**Written request**
Show each line of the data below that includes the string "computer".

-- START Raw data --

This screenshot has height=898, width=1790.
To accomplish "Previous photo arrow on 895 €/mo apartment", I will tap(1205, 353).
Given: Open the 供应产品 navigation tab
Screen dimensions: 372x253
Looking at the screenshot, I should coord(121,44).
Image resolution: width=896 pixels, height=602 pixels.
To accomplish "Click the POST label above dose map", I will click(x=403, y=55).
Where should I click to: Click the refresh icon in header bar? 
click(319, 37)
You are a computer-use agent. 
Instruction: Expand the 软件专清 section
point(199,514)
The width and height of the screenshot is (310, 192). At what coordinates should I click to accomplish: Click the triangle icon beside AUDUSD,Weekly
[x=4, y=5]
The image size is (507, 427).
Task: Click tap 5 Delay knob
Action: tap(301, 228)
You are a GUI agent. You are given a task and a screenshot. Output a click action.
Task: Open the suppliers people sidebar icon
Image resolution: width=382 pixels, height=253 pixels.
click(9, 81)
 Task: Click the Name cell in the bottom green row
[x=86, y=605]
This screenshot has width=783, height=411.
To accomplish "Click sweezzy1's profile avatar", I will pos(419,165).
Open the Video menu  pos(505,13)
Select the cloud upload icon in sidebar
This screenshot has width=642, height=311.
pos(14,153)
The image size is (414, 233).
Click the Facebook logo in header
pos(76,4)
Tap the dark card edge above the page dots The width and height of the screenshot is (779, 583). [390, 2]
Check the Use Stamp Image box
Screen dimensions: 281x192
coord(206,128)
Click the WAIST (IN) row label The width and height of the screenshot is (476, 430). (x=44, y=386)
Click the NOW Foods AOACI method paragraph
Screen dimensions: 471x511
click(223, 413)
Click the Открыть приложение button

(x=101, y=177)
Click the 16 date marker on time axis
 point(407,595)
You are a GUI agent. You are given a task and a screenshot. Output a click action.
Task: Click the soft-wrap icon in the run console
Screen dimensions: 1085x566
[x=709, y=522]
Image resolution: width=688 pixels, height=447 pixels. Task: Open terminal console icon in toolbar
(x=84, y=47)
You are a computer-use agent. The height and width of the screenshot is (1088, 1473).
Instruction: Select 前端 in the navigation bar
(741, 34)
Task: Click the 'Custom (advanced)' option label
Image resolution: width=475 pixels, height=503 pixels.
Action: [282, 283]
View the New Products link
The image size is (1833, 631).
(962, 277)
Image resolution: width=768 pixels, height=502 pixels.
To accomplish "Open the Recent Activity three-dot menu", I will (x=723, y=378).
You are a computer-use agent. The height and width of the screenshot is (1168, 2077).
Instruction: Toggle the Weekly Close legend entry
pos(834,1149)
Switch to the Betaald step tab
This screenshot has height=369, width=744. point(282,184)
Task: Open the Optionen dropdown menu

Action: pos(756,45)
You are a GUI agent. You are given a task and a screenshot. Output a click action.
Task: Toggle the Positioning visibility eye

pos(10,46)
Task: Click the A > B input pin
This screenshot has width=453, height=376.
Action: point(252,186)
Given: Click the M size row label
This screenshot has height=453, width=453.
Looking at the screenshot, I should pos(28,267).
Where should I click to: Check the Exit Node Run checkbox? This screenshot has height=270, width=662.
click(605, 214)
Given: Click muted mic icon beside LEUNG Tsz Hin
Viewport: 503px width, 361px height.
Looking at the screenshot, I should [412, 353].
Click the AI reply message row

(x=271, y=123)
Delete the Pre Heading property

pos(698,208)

-- END Raw data --

**Expected answer**
You are a computer-use agent. 
You are a computer-use agent. The height and width of the screenshot is (1088, 1473).
You are a computer-use agent. The height and width of the screenshot is (1168, 2077).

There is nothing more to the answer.